2004
Sostenida por Su mano
octubre de 2004


Sostenida por Su mano

La primera vez que oí hablar del Evangelio lo amé y supe que quería que fuera parte de mi vida. Deseaba casarme algún día con un ex misionero, tener hijos y vivir feliz para siempre. Me enamoré de un muchacho maravilloso que también era converso, y una vez finalizada su misión, nos casamos en el Templo de Washington, D.C.

Cinco años más tarde, y después de tener dos hijos, me hallaba sentada sola escuchando una transmisión de la conferencia general. Mis hijos se habían quedado en casa con su padre.

Jamás olvidaré los sentimientos que tuve aquel día. El “y vivieron muy felices” que tanto anhelaba parecía escurrírseme de las manos. Mi dulce esposo, el ex misionero con el que me casé en el templo, tenía dificultades para mantenerse activo en la Iglesia. Oré por él y puse su nombre en la lista de oración del templo. Aún así, decidió no asistir a las reuniones de la Iglesia. Me partía el alma oír a mi hijo de dos años suplicar: “Papi, ven con nosotros a la iglesia”.

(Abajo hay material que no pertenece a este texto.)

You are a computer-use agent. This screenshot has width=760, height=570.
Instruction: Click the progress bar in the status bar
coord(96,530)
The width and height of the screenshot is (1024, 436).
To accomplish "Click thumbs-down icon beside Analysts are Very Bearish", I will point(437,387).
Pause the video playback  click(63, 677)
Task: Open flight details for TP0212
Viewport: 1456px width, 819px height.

Aquel día, sentada en la conferencia, los magníficos discursos me permitieron sentir el Espíritu, pero también me sentí triste. Deseaba tanto que mi esposo estuviera conmigo. Estábamos juntos en este viaje terrenal, pero caminábamos por senderos diferentes. Necesitaba fortaleza para seguir adelante. Estar sentada sola en la iglesia con un recién nacido y un niño de dos años puede ser difícil en cualquier circunstancia, pero vivíamos en una ciudad nueva, asistíamos a un barrio grande y muchos de los miembros eran estudiantes como mi marido. Pensaba que era la única con un marido menos activo y me sentía fuera de lugar; pero logré esbozar una sonrisa y seguir asistiendo a las reuniones, mientras me moría por dentro.

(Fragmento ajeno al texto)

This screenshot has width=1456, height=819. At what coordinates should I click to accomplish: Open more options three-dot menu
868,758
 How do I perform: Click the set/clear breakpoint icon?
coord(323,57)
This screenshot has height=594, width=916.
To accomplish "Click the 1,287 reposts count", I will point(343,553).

Ese día, en la conferencia, la congregación se puso de pie para cantar “Qué firmes cimientos”, pero yo me quedé sentada; no tenía fuerzas para incorporarme.

Al comenzar la tercera y última estrofa, empecé a sentirme diferente. Algo estaba cambiando y la dulzura del Espíritu me embargó por completo mientras daba oídos a las palabras:

“Pues ya no temáis, y escudo seré,

que soy vuestro Dios y socorro tendréis;

y fuerza y vida y paz os daré,

y salvos de males, y salvos de males,

y salvos de males, vosotros seréis”

(Himnos, Nº 40).

Entonces tuvo lugar uno de los momentos más maravillosos de mi vida. Me pareció como si hubiera alguien que, literalmente, me estuviera ayudando a levantarme. Miré a mi alrededor, pero no había nadie. Desde ese momento fui una persona diferente. Sabía que no estaba sola y en un instante supe que algún día todo estaría bien.

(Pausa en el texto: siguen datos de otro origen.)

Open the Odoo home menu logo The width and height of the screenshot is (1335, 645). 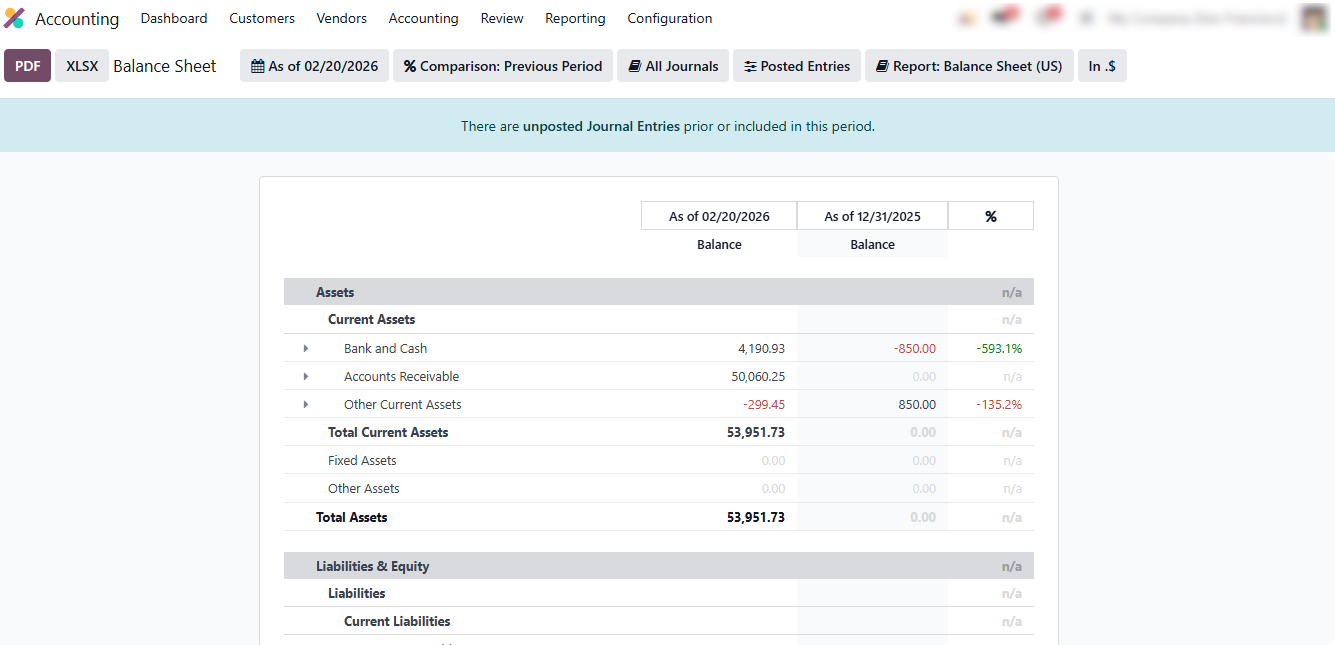[x=14, y=18]
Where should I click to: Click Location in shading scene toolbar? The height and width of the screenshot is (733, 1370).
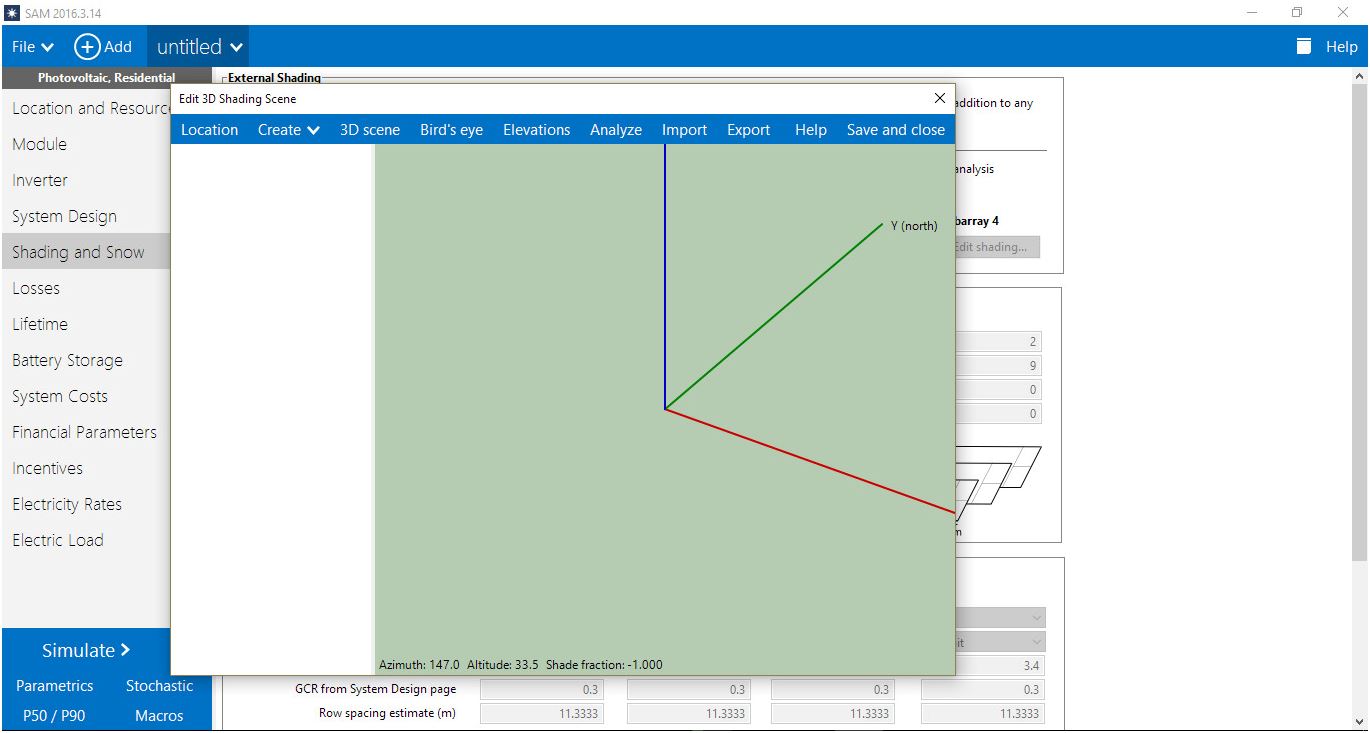click(x=209, y=130)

Una sonrisa acudió a mi rostro en una reciente reunión sacramental —18 años después de la conferencia— cuando mi esposo fue relevado del obispado y llamado como presidente de los Hombres Jóvenes. También yo recibí un nuevo llamamiento —el que había temido toda mi vida—, el de presidenta de la Sociedad de Socorro. Sintiéndome conmovida, me pareció que el corazón me daba un brinco cuando se anunció el him- no final: “Qué firmes cimientos”. Siempre se me salen las lágrimas cuando se canta ese himno, y aquel día hubo lágrimas en abundancia; esta vez eran lágrimas de gratitud y una vez más supe que todo iba a estar bien.

Terri Free Pepper es miembro del Barrio Mansfield 1, Estaca Arlington, Texas.